Start with the line that holds "Image resolution: width=490". Please copy it and each remaining line below exactly, leaving pictures out.

= = =

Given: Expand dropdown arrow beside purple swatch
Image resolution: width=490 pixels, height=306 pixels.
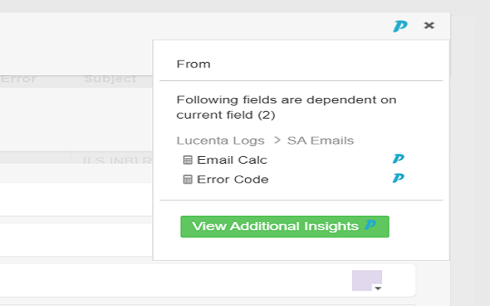Looking at the screenshot, I should 378,288.
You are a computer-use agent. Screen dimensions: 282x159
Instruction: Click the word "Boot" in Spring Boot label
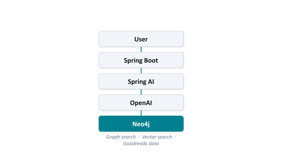pyautogui.click(x=151, y=60)
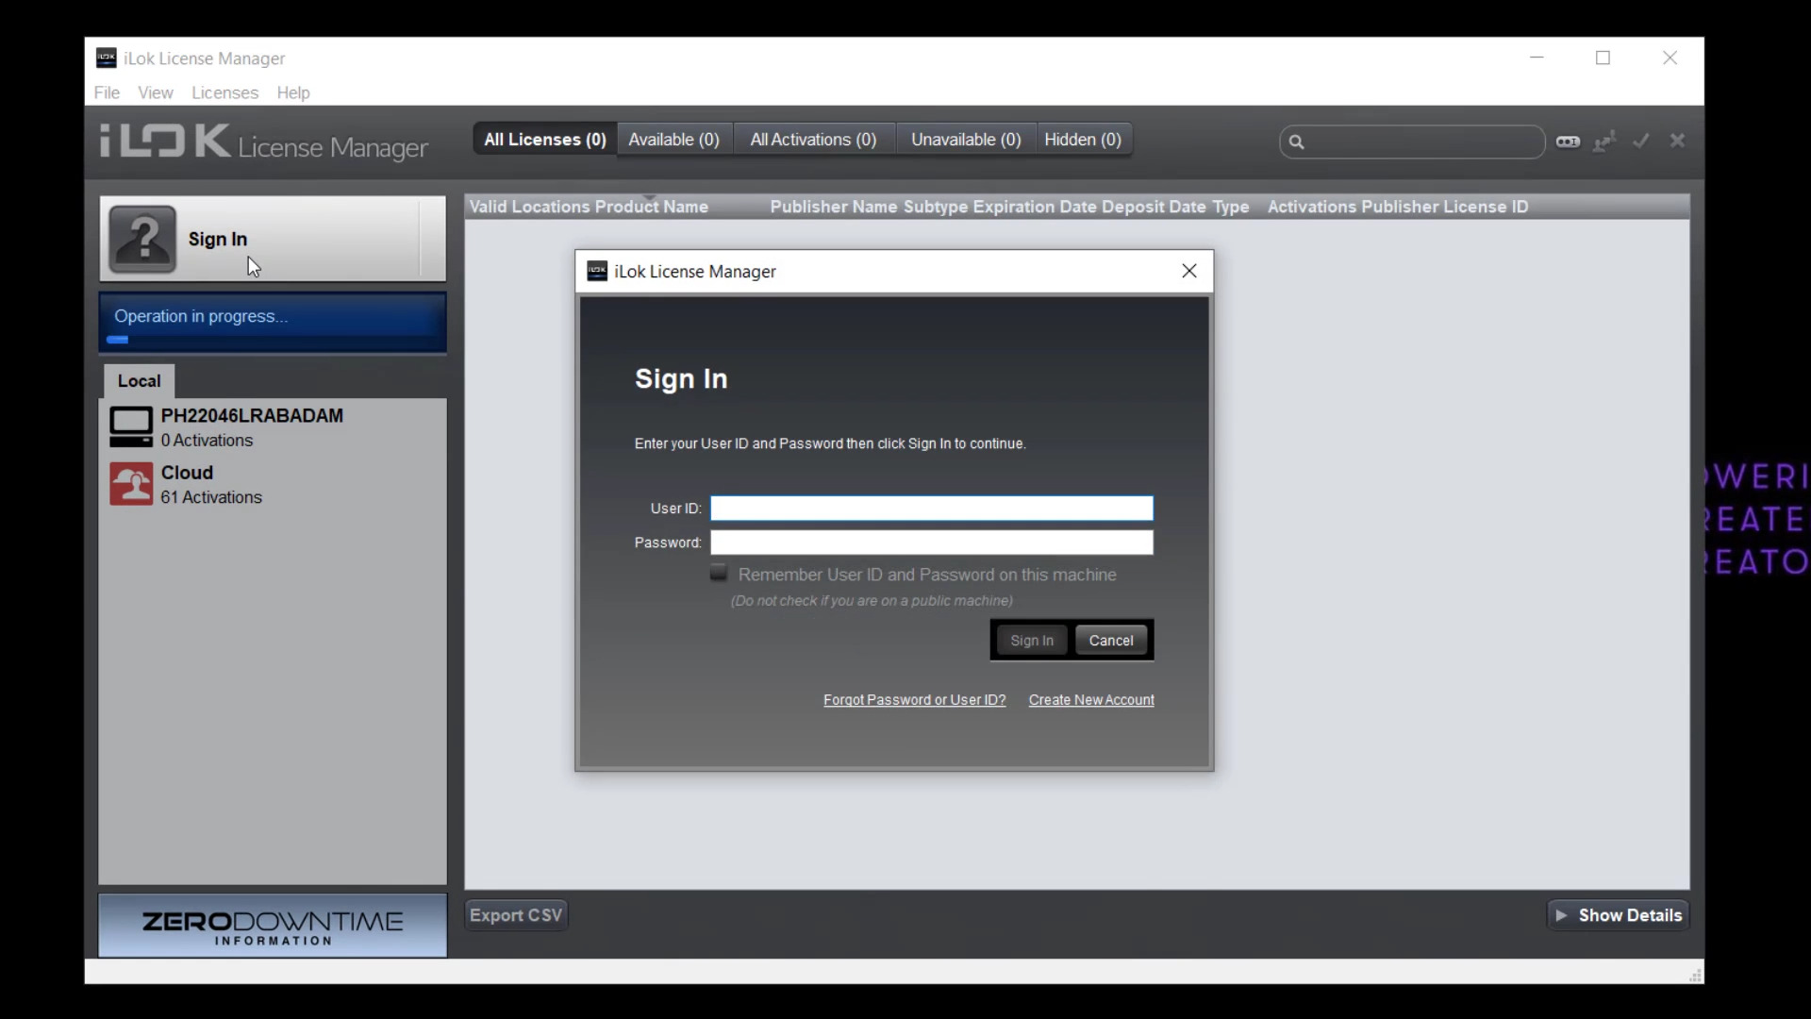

= = =

» WORKED SOLUTION
Image resolution: width=490 pixels, height=306 pixels.
Looking at the screenshot, I should 378,288.
You are a computer-use agent. Screen dimensions: 282x159
Instruction: Click the word "Boot" in Spring Boot label
pyautogui.click(x=151, y=60)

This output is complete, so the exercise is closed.